Problem description. Search the data for the word "will" and copy every line where it occurs.

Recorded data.
◆ ◆ ◆ ◆ ◆
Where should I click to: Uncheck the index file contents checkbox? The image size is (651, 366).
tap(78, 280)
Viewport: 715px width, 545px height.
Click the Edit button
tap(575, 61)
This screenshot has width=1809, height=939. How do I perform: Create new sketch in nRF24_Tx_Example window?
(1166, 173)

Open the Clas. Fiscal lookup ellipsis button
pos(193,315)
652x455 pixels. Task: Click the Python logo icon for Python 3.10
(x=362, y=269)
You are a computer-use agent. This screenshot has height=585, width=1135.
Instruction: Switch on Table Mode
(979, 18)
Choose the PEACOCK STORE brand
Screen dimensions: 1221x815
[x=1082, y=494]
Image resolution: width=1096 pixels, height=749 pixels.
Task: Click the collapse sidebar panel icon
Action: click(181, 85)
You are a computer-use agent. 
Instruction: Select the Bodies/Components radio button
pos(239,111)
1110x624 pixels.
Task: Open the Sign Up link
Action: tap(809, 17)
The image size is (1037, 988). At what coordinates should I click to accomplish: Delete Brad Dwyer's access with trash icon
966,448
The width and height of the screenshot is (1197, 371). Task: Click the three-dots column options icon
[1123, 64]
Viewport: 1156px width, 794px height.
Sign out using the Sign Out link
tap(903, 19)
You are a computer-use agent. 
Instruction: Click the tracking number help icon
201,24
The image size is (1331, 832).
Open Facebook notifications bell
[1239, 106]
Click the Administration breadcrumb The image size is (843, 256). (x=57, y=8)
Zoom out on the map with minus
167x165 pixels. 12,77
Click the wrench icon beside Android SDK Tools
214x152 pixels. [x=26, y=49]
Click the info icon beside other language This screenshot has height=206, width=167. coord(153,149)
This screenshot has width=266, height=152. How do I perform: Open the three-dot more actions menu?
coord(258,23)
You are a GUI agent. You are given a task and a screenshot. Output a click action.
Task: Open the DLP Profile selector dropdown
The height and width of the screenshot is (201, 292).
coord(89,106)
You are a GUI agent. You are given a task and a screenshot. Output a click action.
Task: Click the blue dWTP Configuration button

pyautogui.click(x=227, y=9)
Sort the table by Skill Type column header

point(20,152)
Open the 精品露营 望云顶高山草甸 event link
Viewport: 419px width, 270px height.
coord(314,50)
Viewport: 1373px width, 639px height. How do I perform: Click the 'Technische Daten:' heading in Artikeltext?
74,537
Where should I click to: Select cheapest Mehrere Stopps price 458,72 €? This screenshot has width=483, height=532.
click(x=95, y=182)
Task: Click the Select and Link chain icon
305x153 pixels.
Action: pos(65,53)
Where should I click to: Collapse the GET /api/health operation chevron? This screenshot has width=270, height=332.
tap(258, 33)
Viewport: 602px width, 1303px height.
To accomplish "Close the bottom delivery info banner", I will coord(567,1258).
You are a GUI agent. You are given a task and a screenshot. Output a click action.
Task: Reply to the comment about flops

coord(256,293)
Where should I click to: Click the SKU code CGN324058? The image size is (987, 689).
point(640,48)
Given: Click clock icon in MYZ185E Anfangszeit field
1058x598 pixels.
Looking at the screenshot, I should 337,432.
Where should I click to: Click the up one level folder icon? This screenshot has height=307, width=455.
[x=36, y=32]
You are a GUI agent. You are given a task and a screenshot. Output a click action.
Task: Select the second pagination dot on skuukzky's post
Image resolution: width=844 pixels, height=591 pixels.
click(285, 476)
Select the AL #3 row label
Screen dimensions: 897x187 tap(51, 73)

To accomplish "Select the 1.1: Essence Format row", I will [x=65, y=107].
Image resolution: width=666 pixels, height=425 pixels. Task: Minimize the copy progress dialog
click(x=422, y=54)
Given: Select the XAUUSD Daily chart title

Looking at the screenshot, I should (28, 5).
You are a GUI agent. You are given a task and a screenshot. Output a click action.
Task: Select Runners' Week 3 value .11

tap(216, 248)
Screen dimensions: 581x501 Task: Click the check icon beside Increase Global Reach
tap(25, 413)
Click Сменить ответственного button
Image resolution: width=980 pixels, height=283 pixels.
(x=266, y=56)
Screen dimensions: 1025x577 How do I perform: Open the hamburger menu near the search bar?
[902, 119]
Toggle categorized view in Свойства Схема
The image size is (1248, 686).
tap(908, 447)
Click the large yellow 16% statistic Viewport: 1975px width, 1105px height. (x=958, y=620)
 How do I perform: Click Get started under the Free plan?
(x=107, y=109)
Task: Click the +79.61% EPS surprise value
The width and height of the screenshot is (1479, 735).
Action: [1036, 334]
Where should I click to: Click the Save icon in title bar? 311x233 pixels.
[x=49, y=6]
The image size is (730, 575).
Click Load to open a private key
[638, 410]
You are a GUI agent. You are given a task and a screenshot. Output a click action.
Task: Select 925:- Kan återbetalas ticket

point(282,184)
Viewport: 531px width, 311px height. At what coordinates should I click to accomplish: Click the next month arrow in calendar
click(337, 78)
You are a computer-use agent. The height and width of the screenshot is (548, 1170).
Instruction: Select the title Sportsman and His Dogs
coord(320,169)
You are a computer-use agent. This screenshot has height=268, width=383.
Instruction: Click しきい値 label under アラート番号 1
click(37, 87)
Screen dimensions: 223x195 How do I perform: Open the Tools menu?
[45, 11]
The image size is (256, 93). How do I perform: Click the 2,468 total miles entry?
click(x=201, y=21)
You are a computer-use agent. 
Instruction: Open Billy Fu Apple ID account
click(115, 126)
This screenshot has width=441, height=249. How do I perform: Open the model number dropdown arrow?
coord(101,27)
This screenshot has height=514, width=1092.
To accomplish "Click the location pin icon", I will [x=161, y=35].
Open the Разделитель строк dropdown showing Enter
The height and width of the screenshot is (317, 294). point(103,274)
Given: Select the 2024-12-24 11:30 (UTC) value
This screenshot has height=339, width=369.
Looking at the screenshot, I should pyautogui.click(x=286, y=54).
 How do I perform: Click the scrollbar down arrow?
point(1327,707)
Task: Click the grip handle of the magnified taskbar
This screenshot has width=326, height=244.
◆ ◆ ◆ ◆ ◆
Reply to the exercise.
To accomplish "Close the bottom delivery info banner", I will coord(567,1258).
To accomplish "Select the 1.1: Essence Format row", I will [x=65, y=107].
To accomplish "Click the location pin icon", I will [x=161, y=35].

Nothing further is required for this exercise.